Adityanath, a five-time MP, had held the fort in Gorakhpur region even when the BJP faced defeats in the 2004 and 2009 Lok Sabha elections. There remained no doubts about Adityanath’s influence in East Uttar Pradesh when the maximum number of BJP MLAs emerged victorious from Gorakhpur zone in the 2002, 2007 and 2012 polls.
The yogi also won the confidence of Prime Minister Narendra Modi by organising massive rallies during campaigns for the 2014 Lok Sabha elections as well as the recently concluded assembly polls. His position as head of the Gorakhnath Temple Trust, which has a large following in East Uttar Pradesh as well as Bihar, further strengthened his claim for the top post. “What’s more, Chotey Maharaj’s spartan lifestyle matches that of the Prime Minister,” said a senior BJP leader.
Adityanath established himself as a firebrand Hindutva leader after Mahanth Avaidyanath – BJP MP and erstwhile head priest of the Gorakhnath temple – appointed him as his successor. Contentious issues such as the construction of the Ram temple at Ayodhya, uniform civil code, ban on cow slaughter and the anti-conversion campaign topped his agenda.

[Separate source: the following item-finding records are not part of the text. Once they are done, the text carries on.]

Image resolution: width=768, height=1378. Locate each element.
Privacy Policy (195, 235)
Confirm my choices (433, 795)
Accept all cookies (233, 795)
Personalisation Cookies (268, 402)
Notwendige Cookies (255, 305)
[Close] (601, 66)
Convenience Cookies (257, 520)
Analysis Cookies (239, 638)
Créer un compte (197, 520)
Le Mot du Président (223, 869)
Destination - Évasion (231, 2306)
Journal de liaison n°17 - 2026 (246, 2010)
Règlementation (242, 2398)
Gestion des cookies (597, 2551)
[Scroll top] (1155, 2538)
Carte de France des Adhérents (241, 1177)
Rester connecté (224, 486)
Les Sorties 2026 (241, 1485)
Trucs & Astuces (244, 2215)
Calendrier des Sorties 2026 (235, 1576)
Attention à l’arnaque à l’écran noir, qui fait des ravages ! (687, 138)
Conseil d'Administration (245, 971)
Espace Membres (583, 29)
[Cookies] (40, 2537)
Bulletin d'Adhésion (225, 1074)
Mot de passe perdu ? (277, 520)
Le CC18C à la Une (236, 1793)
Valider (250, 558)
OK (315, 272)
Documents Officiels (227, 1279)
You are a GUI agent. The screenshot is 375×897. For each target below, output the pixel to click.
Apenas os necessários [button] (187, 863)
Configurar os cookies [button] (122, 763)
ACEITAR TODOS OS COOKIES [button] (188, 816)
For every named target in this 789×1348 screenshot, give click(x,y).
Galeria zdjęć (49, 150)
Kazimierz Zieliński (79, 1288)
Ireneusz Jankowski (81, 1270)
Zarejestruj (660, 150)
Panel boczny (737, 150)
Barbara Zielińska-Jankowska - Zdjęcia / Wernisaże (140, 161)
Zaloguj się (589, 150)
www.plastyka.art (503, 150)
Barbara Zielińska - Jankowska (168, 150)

Adityanath entered into a dispute with the BJP leadership over ticket distribution in 2002, and threatened to launch a separate outfit. His aide, Radha Mohan Das Agarwal, contested the polls on a Hindu Mahasabha ticket and defeated BJP candidate Shiv Pratap Shukla.
The yogi then launched the Hindu Yuva Vahini, which helped him establish his dominance over the region. He showed his strength by organising the Vishwa Hindu Mahasammelan in Gorakhpur, ensuring the participation of 970 Hindu organisations. The message to the BJP was loud and clear – they could not afford to ignore Adityanath.
While the BJP MP has largely focused on Hindutva, one cannot overlook his contributions to the development cause either. Adityanath’s Facebook page highlights the various projects he launched in Gorakhpur – including the restarting of a fertiliser factory and launch of an AIIMS unit. Besides this, his temple runs dozens of educational institutions, hospitals, cow sheds and orphanages.
The yogi also has a substantial following among the Dalit and backward communities. He has repeatedly spoken for the cause of marginalised communities such as the Musahars and Vantongiyas, ensuring their assimilation into mainstream society.